[Stored items]
■ ■ ■ ■ ■
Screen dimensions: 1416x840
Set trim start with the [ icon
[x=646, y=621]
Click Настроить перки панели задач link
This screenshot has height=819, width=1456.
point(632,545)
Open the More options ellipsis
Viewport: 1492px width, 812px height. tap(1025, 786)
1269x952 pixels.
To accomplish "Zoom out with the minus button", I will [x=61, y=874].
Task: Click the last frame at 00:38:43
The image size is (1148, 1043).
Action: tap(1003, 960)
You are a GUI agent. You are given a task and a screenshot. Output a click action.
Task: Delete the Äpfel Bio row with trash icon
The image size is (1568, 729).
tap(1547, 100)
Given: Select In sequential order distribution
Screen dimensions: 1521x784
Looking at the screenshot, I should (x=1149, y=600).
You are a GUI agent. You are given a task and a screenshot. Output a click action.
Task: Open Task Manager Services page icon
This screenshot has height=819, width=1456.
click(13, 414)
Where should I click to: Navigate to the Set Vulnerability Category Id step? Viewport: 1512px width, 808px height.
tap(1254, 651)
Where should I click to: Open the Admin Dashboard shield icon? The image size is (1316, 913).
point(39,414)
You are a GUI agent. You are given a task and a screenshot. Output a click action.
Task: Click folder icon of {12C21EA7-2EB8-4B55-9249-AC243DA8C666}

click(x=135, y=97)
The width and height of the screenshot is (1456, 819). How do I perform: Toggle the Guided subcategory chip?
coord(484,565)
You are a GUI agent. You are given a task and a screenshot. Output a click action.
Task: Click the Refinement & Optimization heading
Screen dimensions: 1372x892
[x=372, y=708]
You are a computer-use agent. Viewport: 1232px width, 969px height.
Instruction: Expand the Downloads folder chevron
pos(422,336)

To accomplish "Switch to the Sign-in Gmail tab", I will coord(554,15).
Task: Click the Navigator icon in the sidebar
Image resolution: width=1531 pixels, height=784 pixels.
■ ■ ■ ■ ■
**Prompt**
Output these and nothing else: the lines from the one holding "You are a computer-use" through the final line of the entries above, exactly as they appear.

**Answer box**
You are a computer-use agent. Viewport: 1232px width, 969px height.
Instruction: Expand the Downloads folder chevron
pos(422,336)

To accomplish "Switch to the Sign-in Gmail tab", I will coord(554,15).
Task: Click the Navigator icon in the sidebar
Image resolution: width=1531 pixels, height=784 pixels.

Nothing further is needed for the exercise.